As the Patriotic Ugandan men and women combed the waters searching for more lives to save or extra bodies to recover in the mysterious incident, many questions remain unanswered.

Meanwhile, the Media, Government, the public and the families have continued to build scenarios on the possibilities of what could have happened in this gruesome sail accident. We hope the questions lingering in many people’s minds will be answered by the factor of time and authoritarian responsibility.  All these and more will be helpful building to the future.

Apparently this is not the first boat accident that Uganda has experienced. There have been other accidents in Lake Victoria and smaller lakes since time immemorial and I think MV Templar brings an opportunity for reflection on safety, Vessel management and regulations in the waters. We should not make a mistake to let this incident just pass by.

Considering the magnitude of this vessel wreck, I confer upon myself the power to make propositions into preserving the remains of MV Templar for posterity.

MV Templar wreck is a challenging window into the study and presentation of our past. Whether for research or investigation these submerged resources are valuable classrooms within which a vast array of knowledge, beauty and heritage resides. The story MV Templar is woven into the intricate tapestry of the great lakes regional history. On a much grander scale, preservation and research of this sunken vessel provides information on the history of ships and ship management in Uganda and the great lakes.


Items recovered such as Phones, Wallets, National Ids, Hand Bags, Wigs, Wines, Wine bottles, beers, sodas, plates, empty bottles, names of the fallen citizens, the survivors and those not yet found should be preserved and kept in National Museum for posterity to create future learning, research and tourism. In fact a place should be gazetted, sealed off and Protected within Lake Victoria where all the wreckages including MV Templar should be stationed and the incident’s history properly documented.

Countries in Asia like China, Singapore, South and North korea, Japan preserve their history as a National culture and Tourism Plan. While in country like China, the historical incidents are properly documented and generation after generation stories are told as if they happened yesterday.
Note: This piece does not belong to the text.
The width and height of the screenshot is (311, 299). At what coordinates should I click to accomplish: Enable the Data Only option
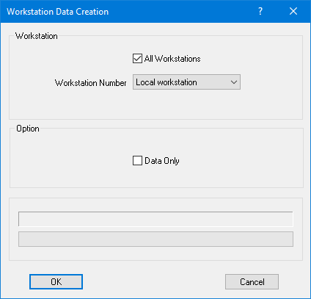click(137, 161)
The governments there invest colossal amounts of funds to maintain the historical sites and they are a great source of knowledge and tourism income. Sites like the Great Wall of China, the Forbidden City and Tiananmen Square in Beijing China. Other preserved Marine sites in Asia include; MV Demas Victory in Qatar 2009, MV Glen Sannox in Saudi Arabia 2004, HMIS Jamnagar in Bangladesh 1948, SMS Cormoran in China 1914 to mention but a few.

Ship wreckage preservation is significant as a viable component in marine ecology. Water archaeologists should investigate and study the history left on the Lake Victoria floor. By studying this vessel, researchers will gain a better sense of the physical and economic development in and around the water bodies, evolving ship management methods. Archaeologists also should seek an insight into understanding the people that were sailing and their economic capabilities. Who were they and what they did they stood for.

In conclusion therefore Shipwreck exploration is a wonderful practice. To ensure same opportunities to future divers and researchers requires an understanding of the complex environment surrounding shipwrecks and a commitment to shipwreck site preservation. Protecting these resources will allow the continued interpretation and understanding of the lives of mariners and the struggles and successes they encountered while navigating the dangerous shoals and straits that surround the water bodies in Uganda.

The writer is the NRM Youth Chairman, Katakwi District.